I can’t give you a definitive or coherent answer to this.
The debate is crisper in 2006 than it was when we set out on the story. We have had Capote (Bennett Miller), Elephant (Gus Van Sant), Bloody Sunday (Paul Greengrass) and Sunday (Jimmy McGovern); the films of September 11 by Greengrass (United 93) and Oliver Stone (World Trade Centre); and Michael Winterbottom has Road to Guantanamo, where Muslim prisoners play themselves.
TV news and docos can and do intrude into the affairs of the dying, the traumatised, the bereft, the mourning, the wounded, the grieving – and justify it by “giving us the facts” – in bite sized pieces. TV and film drama may fictionally kill, maim, taunt, screw, titillate, horrify, betray so that we may be entertained and sometimes informed.
The facts and entertainment are not enough. There is a responsibility for filmmakers to find meaning in ‘real’ life.

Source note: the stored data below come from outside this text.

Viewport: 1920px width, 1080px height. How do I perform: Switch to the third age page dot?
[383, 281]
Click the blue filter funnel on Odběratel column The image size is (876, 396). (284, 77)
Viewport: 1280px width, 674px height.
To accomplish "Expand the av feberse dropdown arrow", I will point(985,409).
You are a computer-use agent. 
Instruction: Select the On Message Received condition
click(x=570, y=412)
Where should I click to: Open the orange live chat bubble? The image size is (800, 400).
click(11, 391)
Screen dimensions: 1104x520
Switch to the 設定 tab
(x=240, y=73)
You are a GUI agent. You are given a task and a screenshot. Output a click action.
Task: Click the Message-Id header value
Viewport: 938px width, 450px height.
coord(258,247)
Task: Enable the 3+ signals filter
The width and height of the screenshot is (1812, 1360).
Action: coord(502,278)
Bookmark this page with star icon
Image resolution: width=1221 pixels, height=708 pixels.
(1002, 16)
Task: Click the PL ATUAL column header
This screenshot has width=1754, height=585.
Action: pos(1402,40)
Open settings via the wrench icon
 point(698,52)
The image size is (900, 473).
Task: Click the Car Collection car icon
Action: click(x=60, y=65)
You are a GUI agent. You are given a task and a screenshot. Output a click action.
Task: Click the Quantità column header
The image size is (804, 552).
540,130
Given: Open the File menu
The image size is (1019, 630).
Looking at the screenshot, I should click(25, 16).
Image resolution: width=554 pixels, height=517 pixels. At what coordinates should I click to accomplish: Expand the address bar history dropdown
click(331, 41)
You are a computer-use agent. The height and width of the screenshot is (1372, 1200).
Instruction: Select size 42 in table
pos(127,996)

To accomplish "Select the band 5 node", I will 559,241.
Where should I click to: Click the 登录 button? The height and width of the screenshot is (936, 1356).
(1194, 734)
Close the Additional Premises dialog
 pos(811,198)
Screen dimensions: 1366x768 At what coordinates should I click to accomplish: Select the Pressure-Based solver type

There is also an implication here that those whom the film is about are helpless and motiveless and so they are ripped off. Far from it. There were many complex reasons people agreed to help. “I want my child to know what [his relative] did on that night.” “People need to know about …” “People need to understand.” “It is part of our process of grieving.” A police officer thought the film should be made “because there are still a lot of guns and violence out there”. Maybe even a few minutes of fame. Whatever their reasons, they are to be respected.

What’s your pitch to potential punters regarding why they should go and see Out Of The Blue?
If you believe that film may look into the dark places where innocence, brutality and bravery meet and in doing so may widen our experience and understanding of the human condition – then see it.